◆ EXERCISE DESCRIPTION:
Print only the lines running from the line with "Click the bold" to the final line below, both included, exactly as written and without the pictures.

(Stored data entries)
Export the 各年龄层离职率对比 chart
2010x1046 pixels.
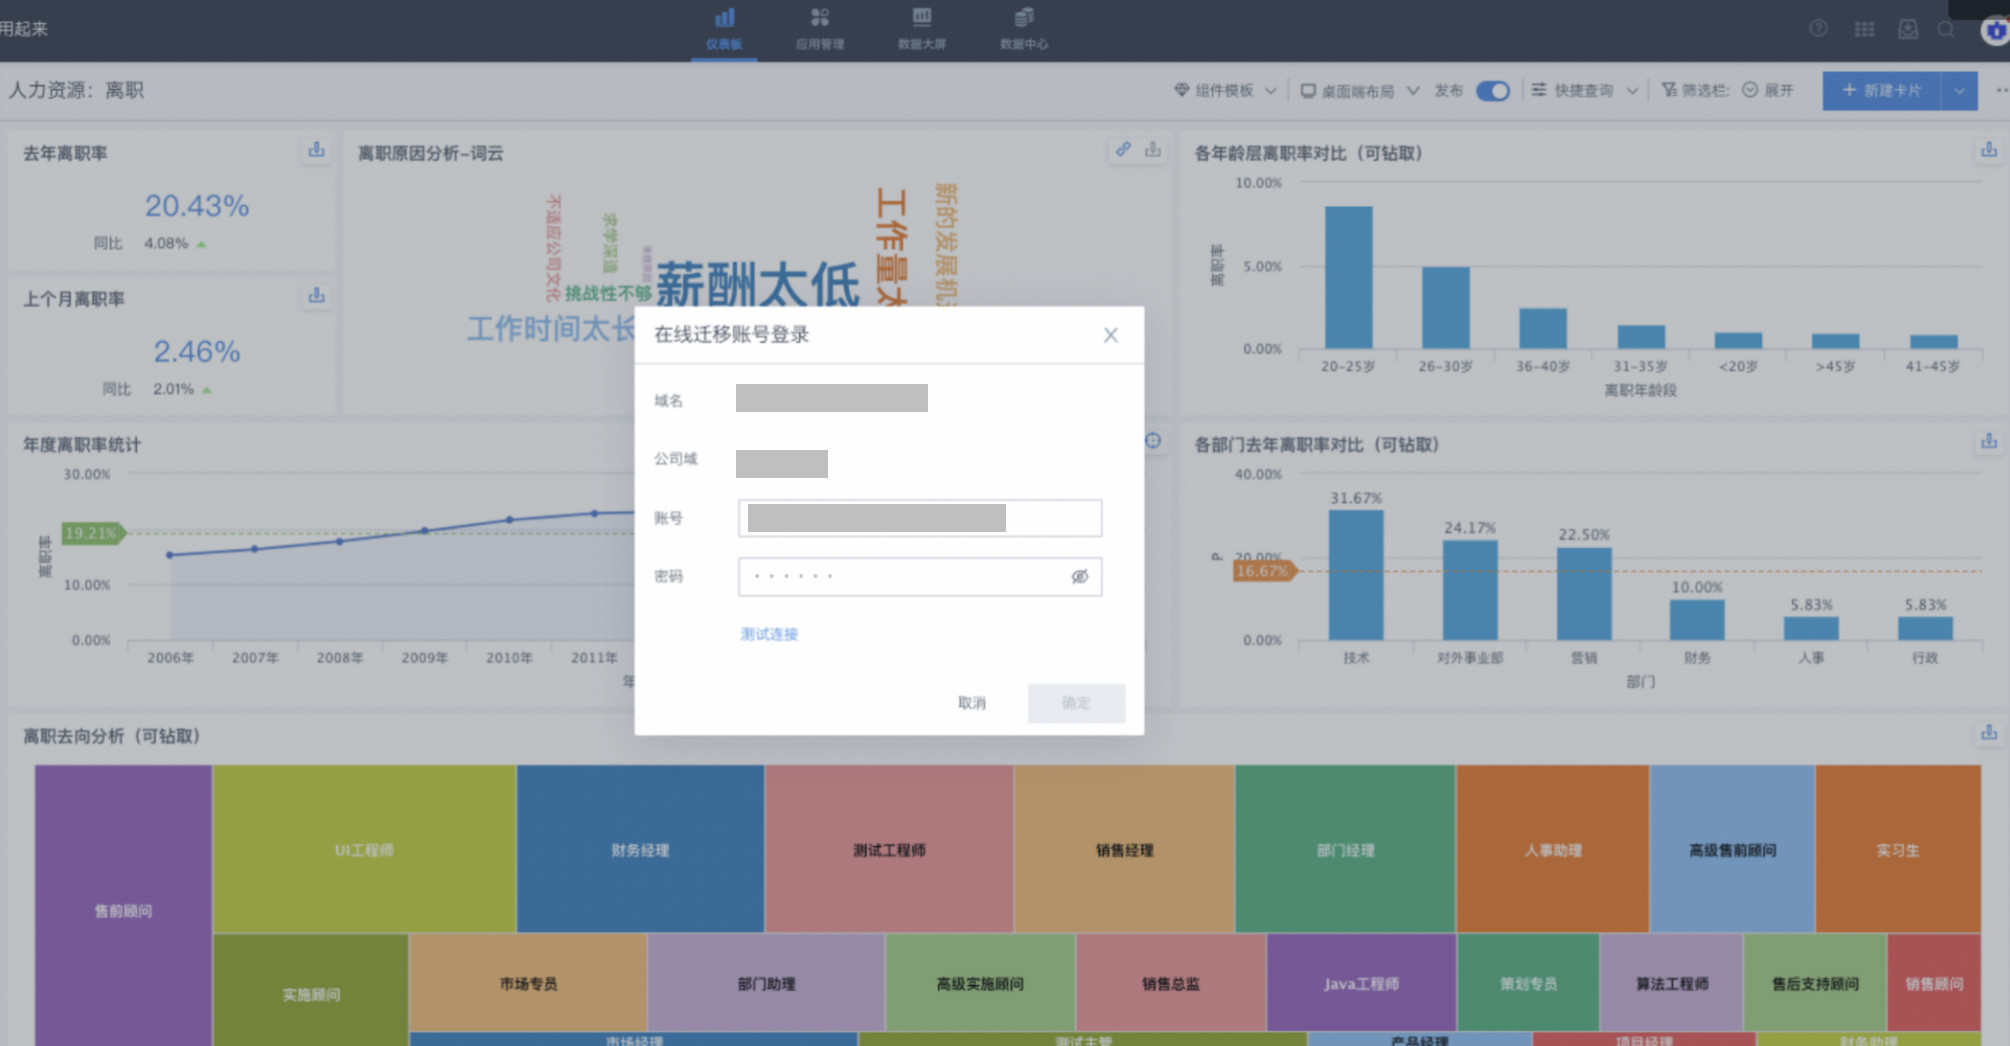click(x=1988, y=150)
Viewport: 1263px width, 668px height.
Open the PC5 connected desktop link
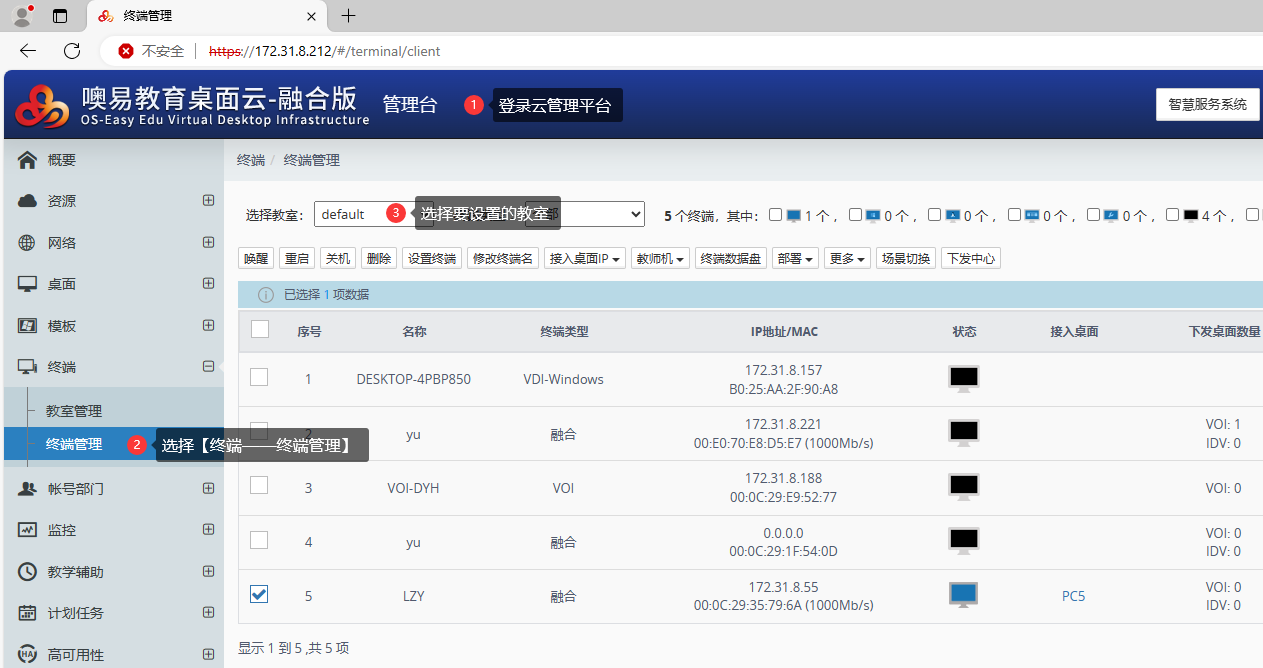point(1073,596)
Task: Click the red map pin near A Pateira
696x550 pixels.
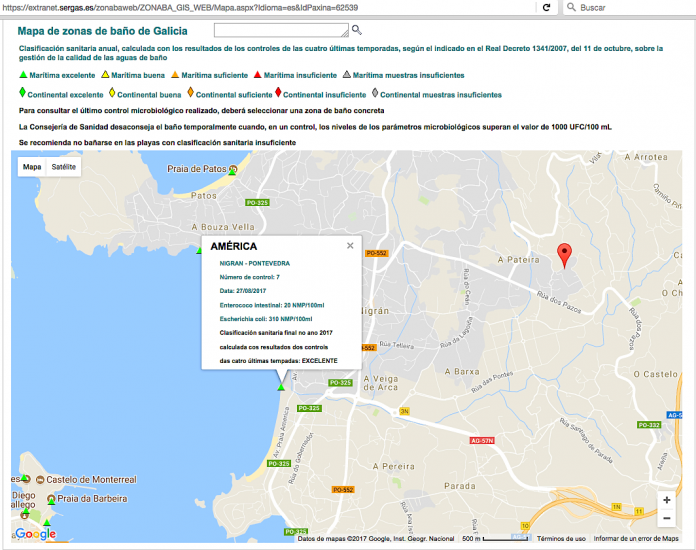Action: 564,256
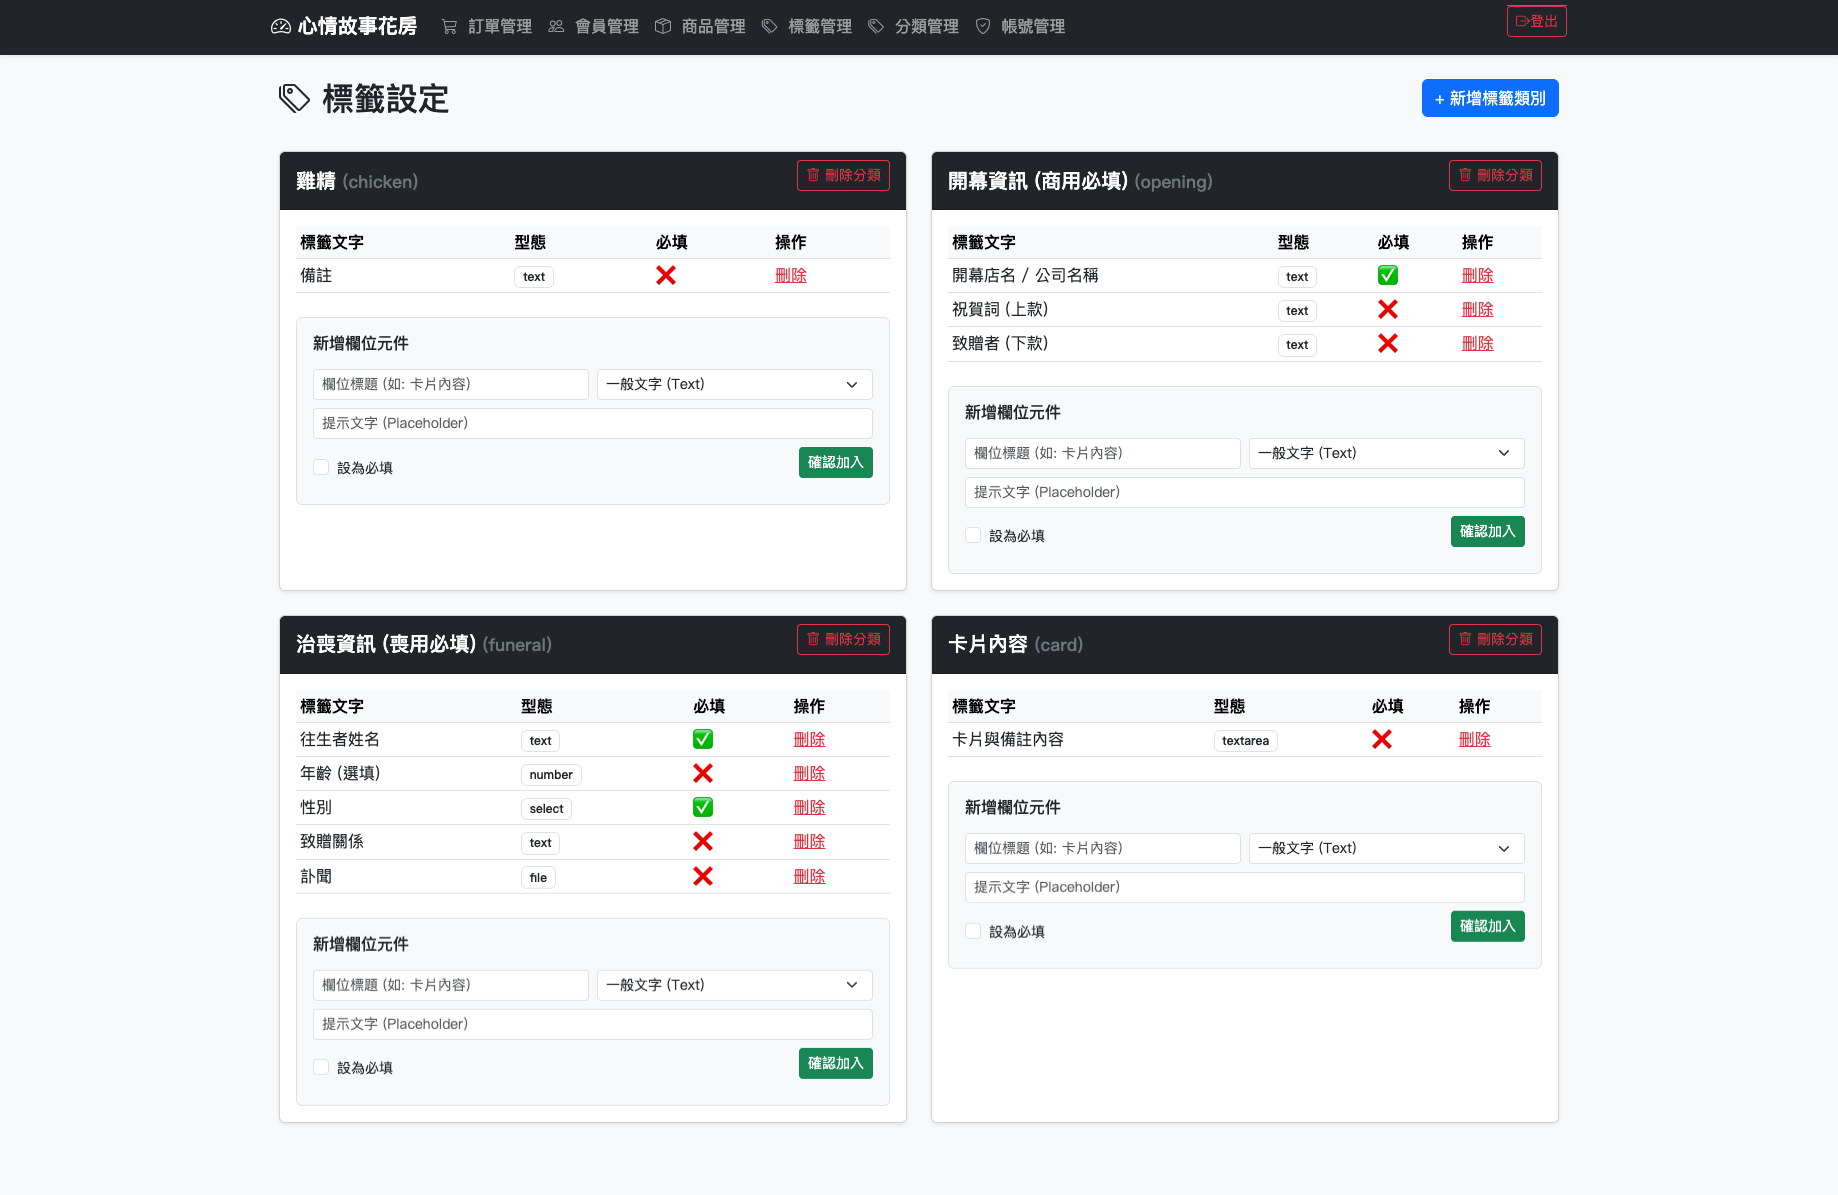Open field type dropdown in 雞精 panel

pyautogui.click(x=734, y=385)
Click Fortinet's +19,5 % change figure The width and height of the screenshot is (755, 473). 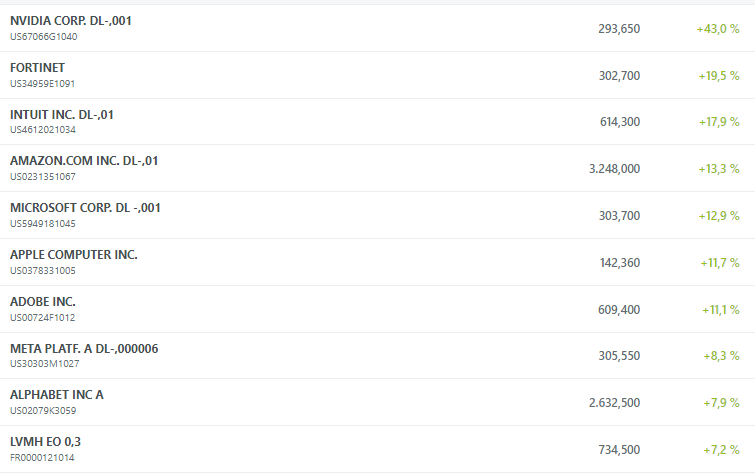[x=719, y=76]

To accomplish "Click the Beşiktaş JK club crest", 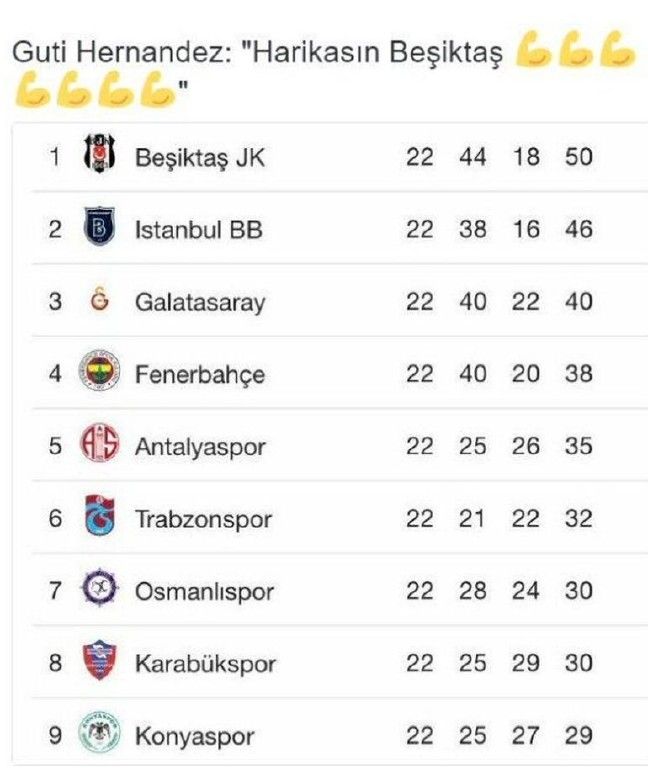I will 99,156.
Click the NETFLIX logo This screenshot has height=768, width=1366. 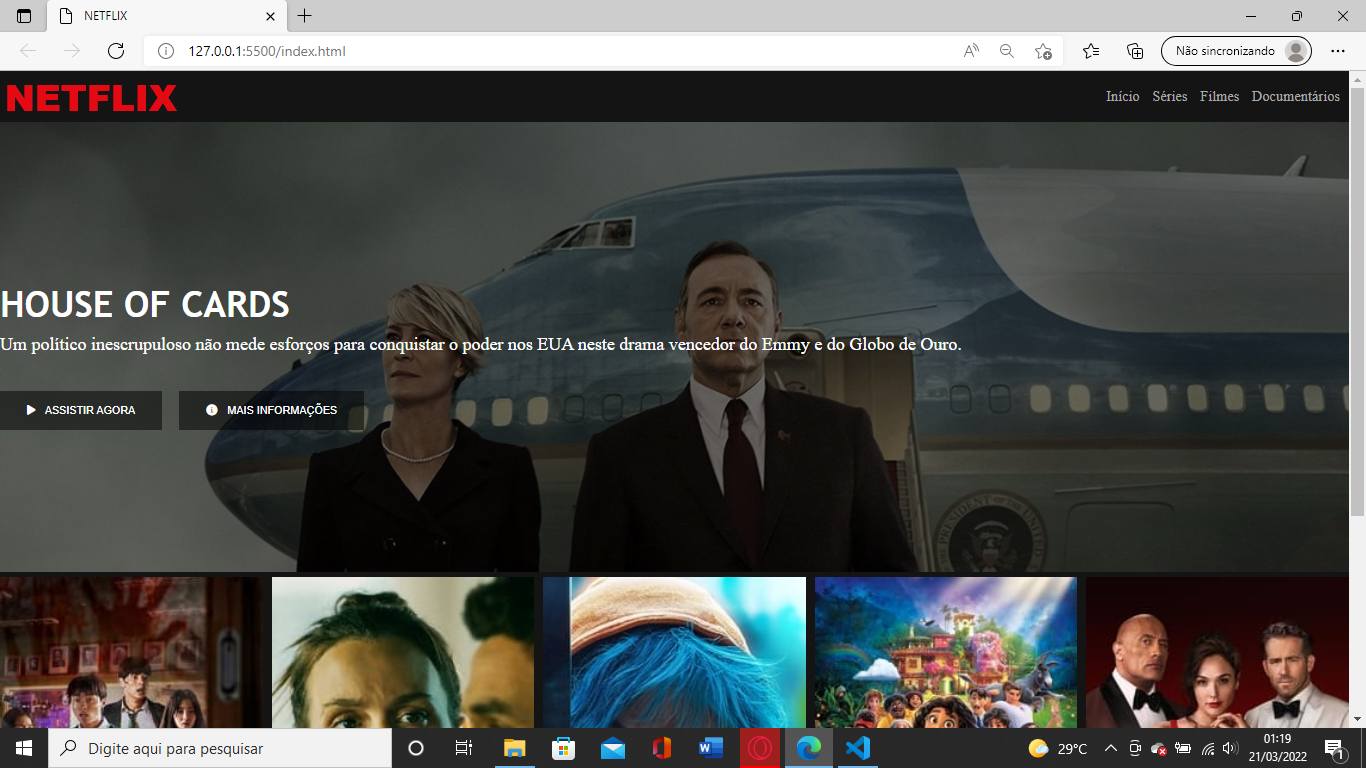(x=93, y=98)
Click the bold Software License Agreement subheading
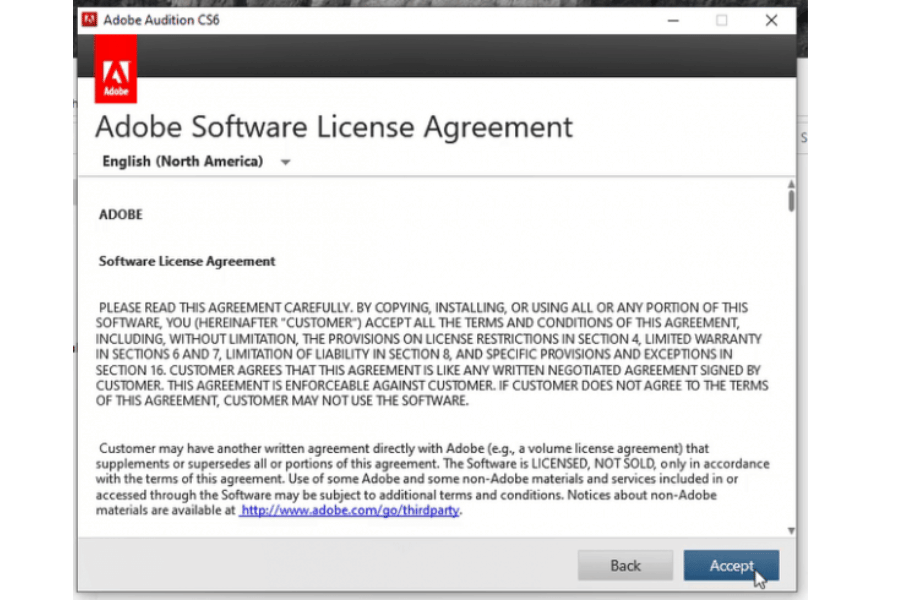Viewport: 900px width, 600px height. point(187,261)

◆ ANSWER TO THIS PROBLEM:
Click the bold Software License Agreement subheading
Viewport: 900px width, 600px height. point(187,261)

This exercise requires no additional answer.